Scheibes Kolumne: Geistige Nullaktivität beim Mann!
Der Mann an sich ist ja ein überaus simples Wesen mit klaren Grundbedürfnissen. Ihn zufriedenzustellen, ist eigentlich ganz einfach. Nahrung, Fortpflanzung, Schlafen, ein schönes Auto – mehr interessiert ihn gar nicht. Mir macht es immer wieder großen Spaß, mich zurück an die männliche Basis fallen zu lassen, genau dorthin, wo alles ganz besonders einfach strukturiert ist.
Ganz in diesem Sinne gebe ich zu – ich liebe den Trash. Und das auf allen Ebenen.
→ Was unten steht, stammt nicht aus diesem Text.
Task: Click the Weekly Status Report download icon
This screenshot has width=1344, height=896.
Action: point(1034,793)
Das beginnt schon bei der Literatur. Ich habe großes Vergnügen an wertvollen Romanen, gut geschriebenen Biografien und kniffligen Sachbüchern. Zwischendurch brauche ich aber den richtig harten Stoff – Heftromane. Seit meiner Jugend bin ich den auf billigstem Zeitungspapier gedruckten „Heftchen“ verfallen, die für kleinstes Geld am Kiosk zu haben sind. Auf 64 Seiten gibt es hier stets ein heftiges Au-weia-Erlebnis, eine an den Haaren herbeigezogene Konfrontation und am Ende ein Happy-End für das Gute. Ob ich nun mit dem Dämonenkiller „Dorian Hunter“ den Werwölfen nachspüre oder wegschmökere, wie „Butler Parker“ zusammen mit Lady Simpson auf Verbrecherjagd geht: Mehr Entspannung nach einem harten Arbeitstag geht kaum. Auch in den Urlaub nehme ich meist einen Stapel bei eBay eingekaufter Schundliteratur mit. Gern auch mit dabei: Alte „Malko“-Romane – mit einem österreichischen James Bond als Geheimagent, der mit der besonderen Lizenz ausgestattet ist, zwischen Tod und Drama möglichst viele schöne Damen zu beglücken.
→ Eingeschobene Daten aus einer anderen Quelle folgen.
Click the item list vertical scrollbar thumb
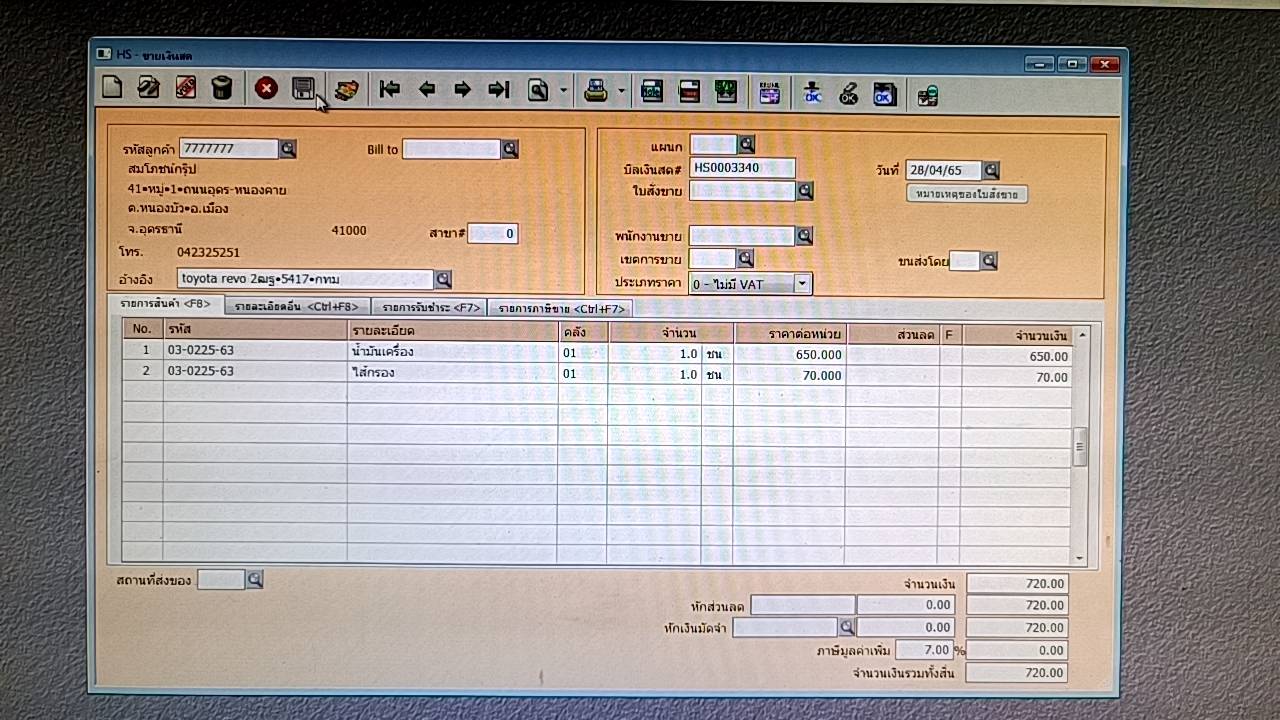 point(1080,447)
Auch im Kino heißt es für mich – keep it simple. Filme, in denen gesungen wird, sind für mich ebensowenig interessant wie Movies „nach einer wahren Begebenheit“. Wenn Geschichten mit dem moralischen Zeigefinger erzählt werden oder einen hochgeistigen Ansatz in einer öden Handlung verstecken, bin ich ebenfalls raus. In meiner Kino-Welt stürzen sich taffe Kerle mit coolen Einzeilern auf den zusammengekniffenen Lippen todesmutig in ausweglose Situationen, in denen ganz nach Gusto hemmlungslos geballert wird, grimmige Aliens die Reißzähne fletschen oder Naturkatastrophen die Kontinente zum Platzen bringen. Dabei gilt stets aufs Neue: Sobald der muskulöse Held nur noch mit einem dreckigen Kohlenträger-T-Shirt vor der Kamera steht, ist er automatisch unsterblich. Frauen, die in dieser speziellen Stirb-langsam-Situation neben einem sitzen und sagen „Das ist jetzt aber unlogisch, dass der das unbeschadet überlebt“, verstehen nichts von der inneren Schönheit dieser Filme. Perfekt wären diese Action-Streifen natürlich erst dann, wenn es am Ende keine Romantik- und Knutsch-Szenen geben würde, sondern alle Überlebenden stattdessen zum gemeinsamen Pokerabend schreiten würden.
Im eigenen Umfeld ist ein solcher Pokerabend natürlich ebenfalls die perfekte Abendentspannung. Lauter Männer, die ungestylt und stillschweigend um einen Pokertisch herum sitzen und einen ganzen Abend nicht mehr Konversation führen als die freundliche Beleidigung der Tischnachbarn bei einem schlechten Blatt, das kommt dem Ideal einer maskulinen Veranstaltung schon sehr nahe. Perfekt wäre da nur noch ein Fleisch-lastiges Buffet, das passend dazu gereicht wird.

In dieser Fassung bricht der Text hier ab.